(Beginning of Extracted entries)

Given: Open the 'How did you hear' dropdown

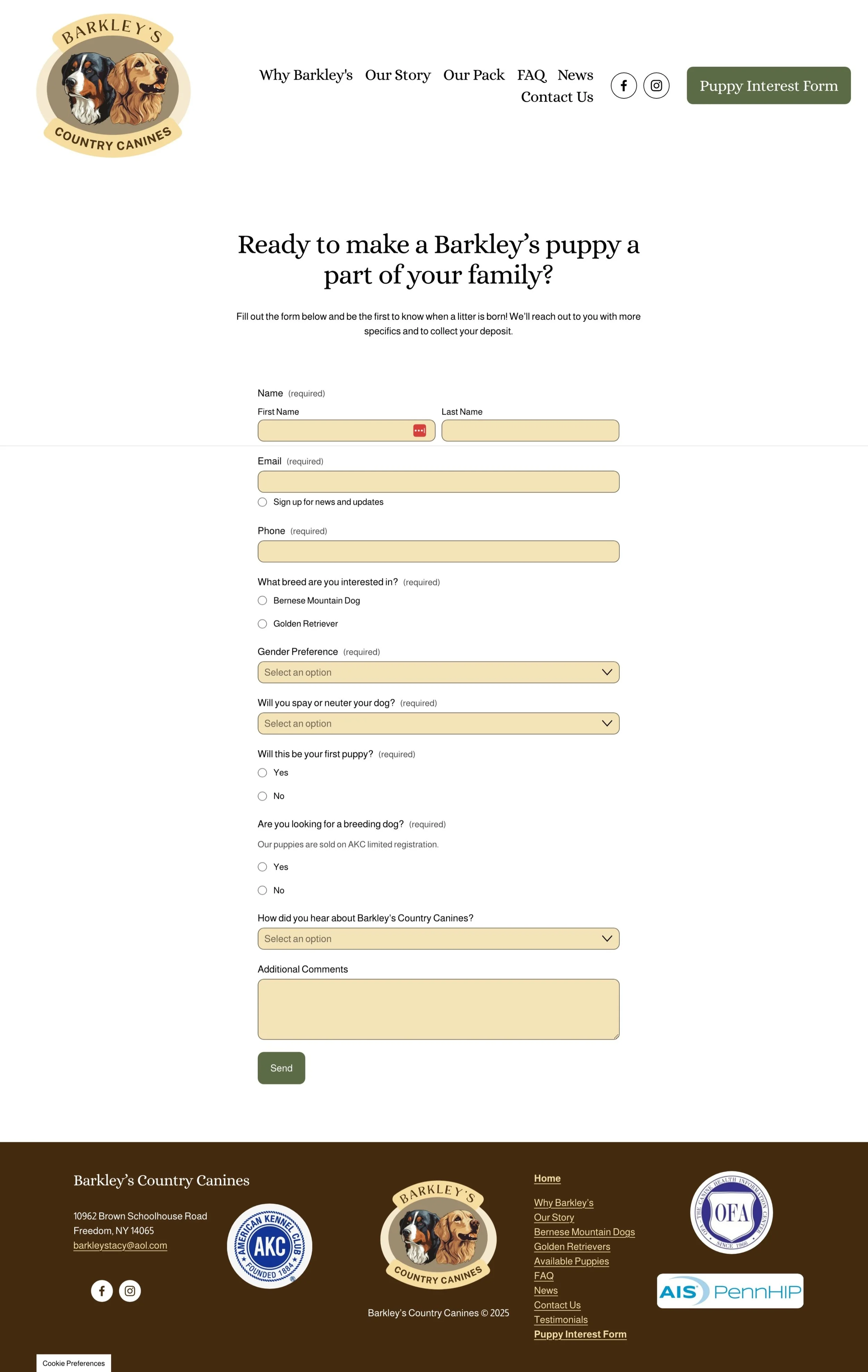Looking at the screenshot, I should (x=438, y=939).
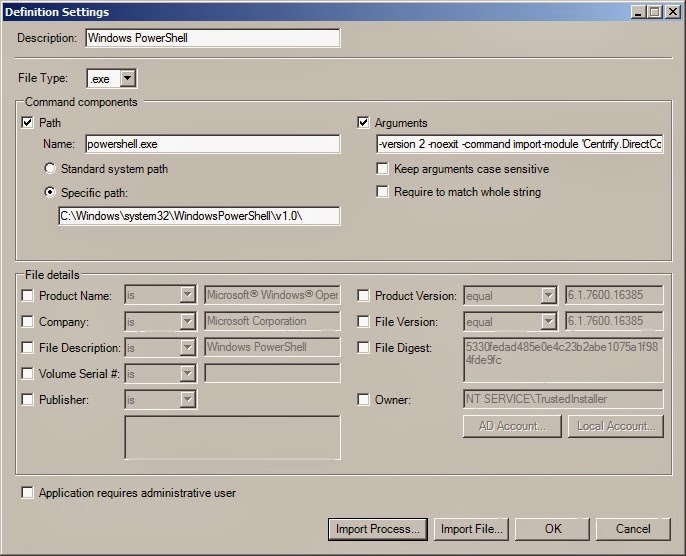Check the Company checkbox

(28, 322)
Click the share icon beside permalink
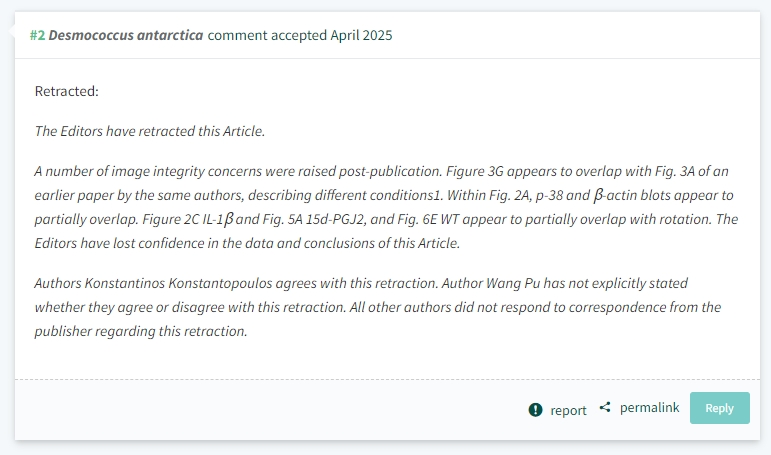Viewport: 771px width, 455px height. click(x=605, y=407)
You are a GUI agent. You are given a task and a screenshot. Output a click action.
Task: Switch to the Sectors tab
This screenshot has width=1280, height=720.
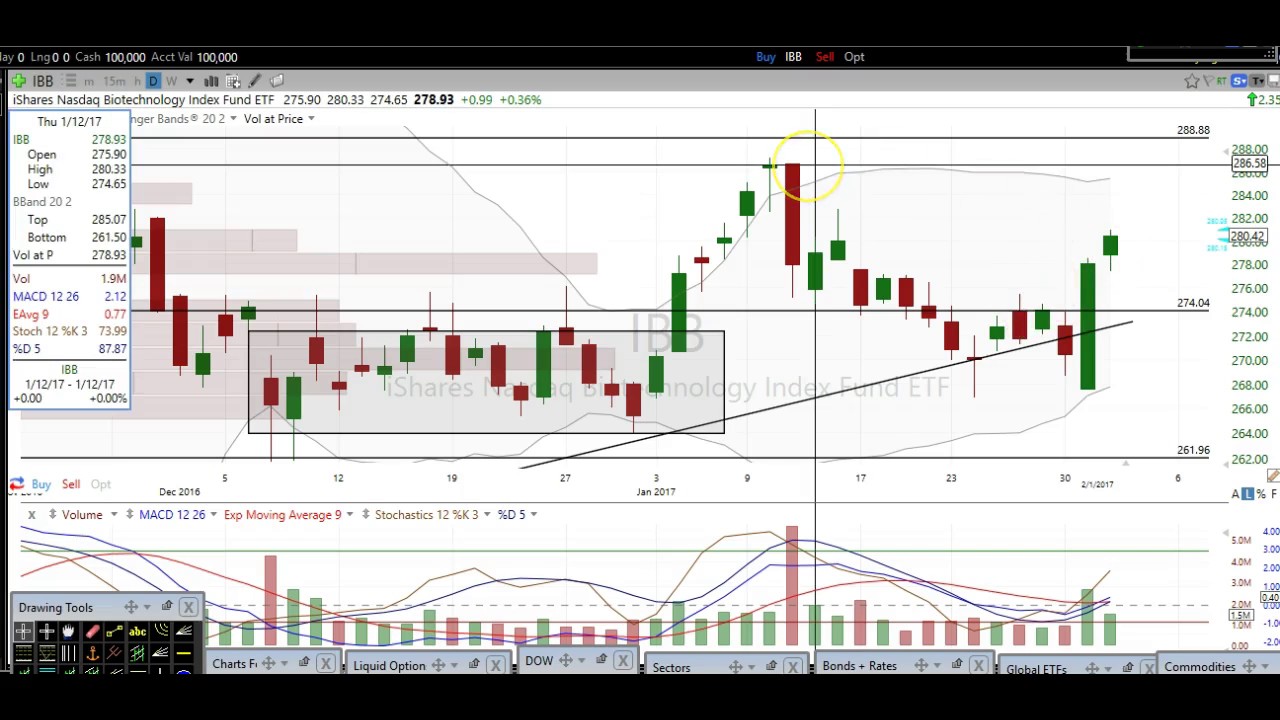[x=671, y=667]
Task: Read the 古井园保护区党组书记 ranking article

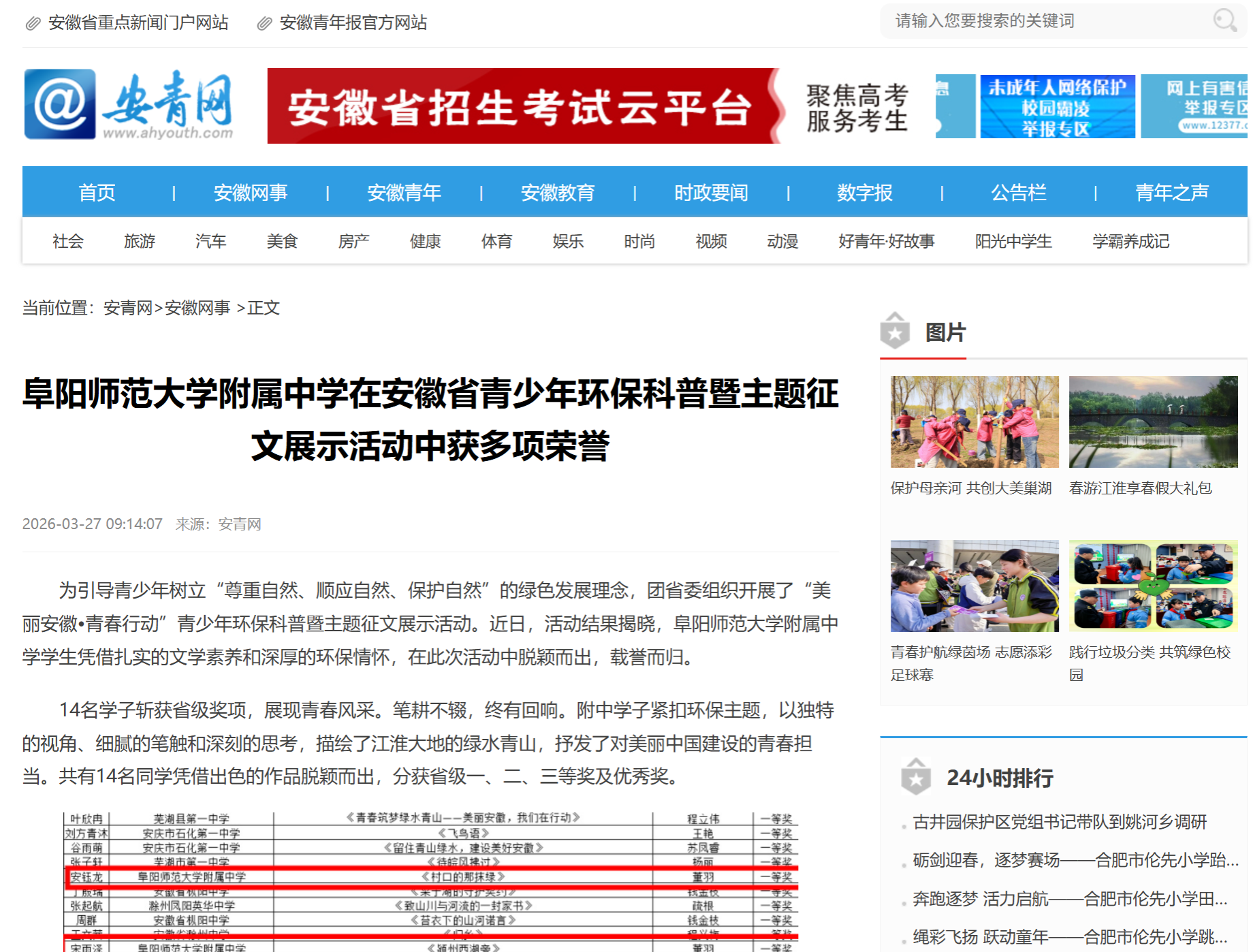Action: (1060, 822)
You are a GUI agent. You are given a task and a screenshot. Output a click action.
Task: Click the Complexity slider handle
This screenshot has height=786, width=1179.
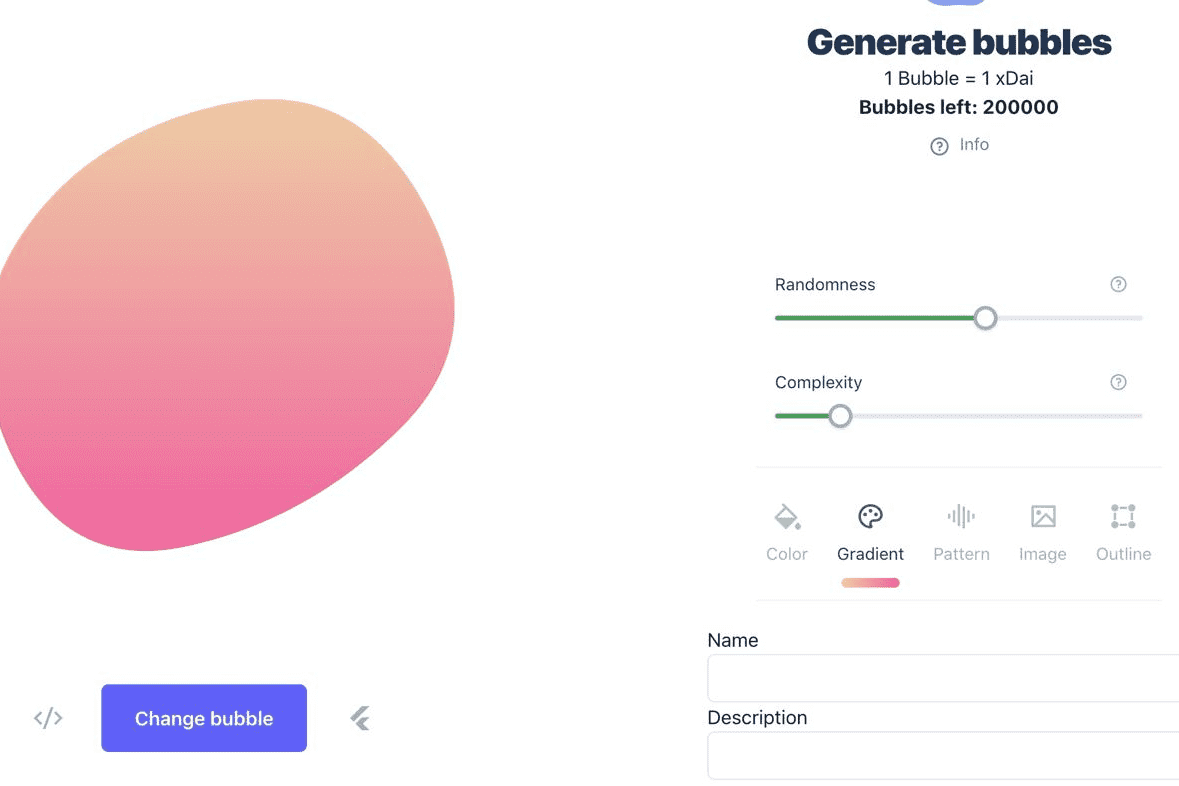(x=840, y=416)
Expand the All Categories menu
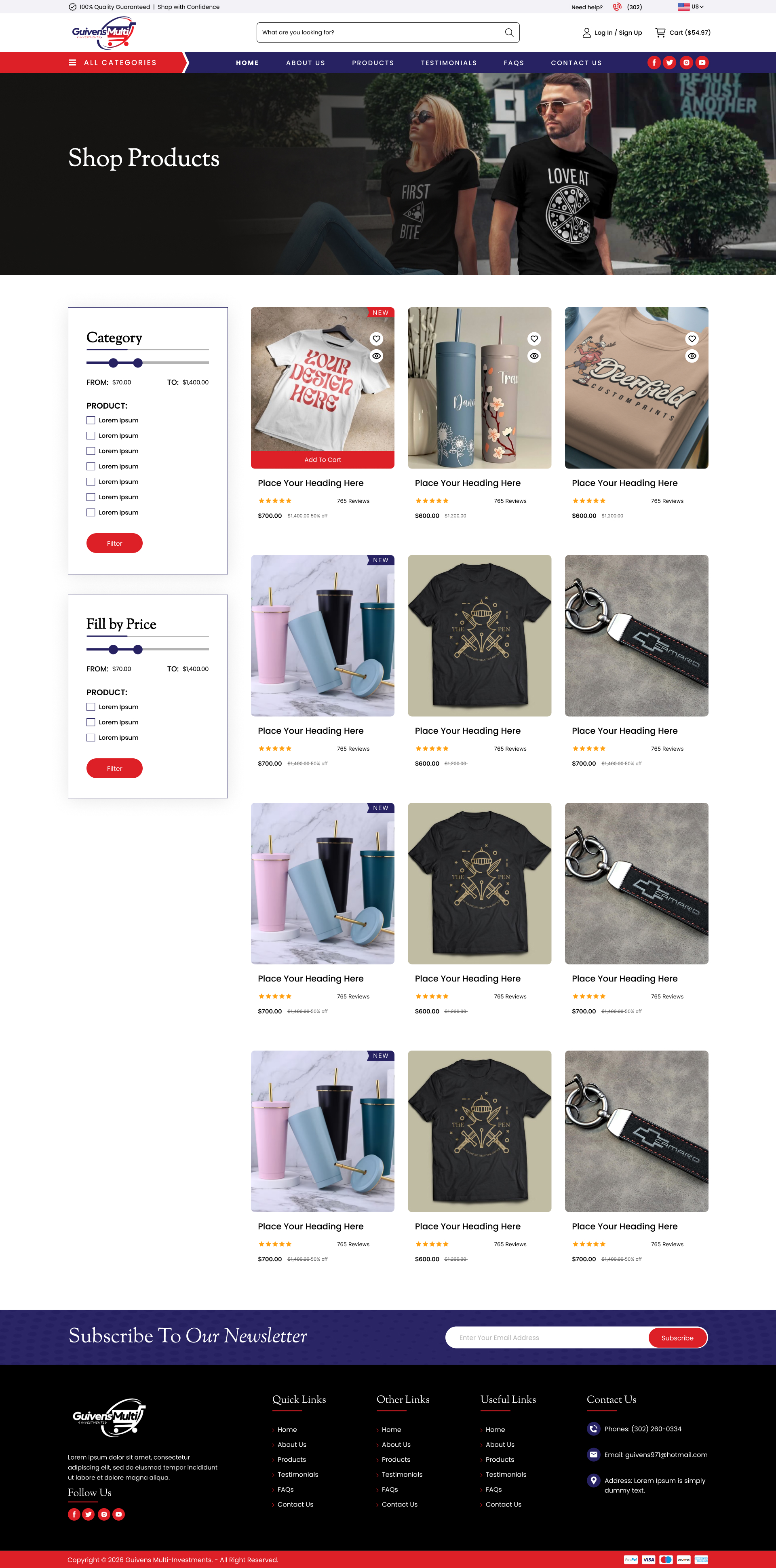The image size is (776, 1568). point(113,63)
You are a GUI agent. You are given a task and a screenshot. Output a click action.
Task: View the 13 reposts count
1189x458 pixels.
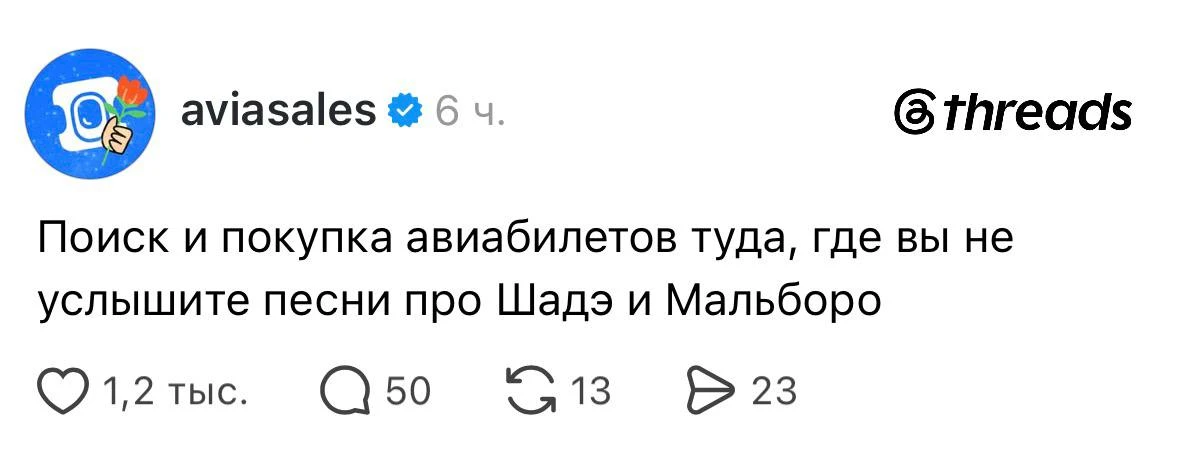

(End of Extracted entries)

Assigned task:
The answer must consist of the entries above, reproduced word for word, without any pictures.

Response:
Given: Open the 'How did you hear' dropdown

Looking at the screenshot, I should (x=438, y=939).
Check the Company checkbox

(28, 322)
Click the share icon beside permalink
Viewport: 771px width, 455px height. click(x=605, y=407)
You are a GUI agent. You are given a task and a screenshot. Output a click action.
Task: Switch to the Sectors tab
This screenshot has width=1280, height=720.
[x=671, y=667]
Task: Read the 古井园保护区党组书记 ranking article

Action: (1060, 822)
You are a GUI agent. You are given a task and a screenshot. Output a click action.
Task: Click the Complexity slider handle
This screenshot has height=786, width=1179.
(x=840, y=416)
Expand the All Categories menu
The image size is (776, 1568). point(113,63)
You are a GUI agent. You are given a task and a screenshot. Output a click action.
Task: View the 13 reposts count
1189x458 pixels.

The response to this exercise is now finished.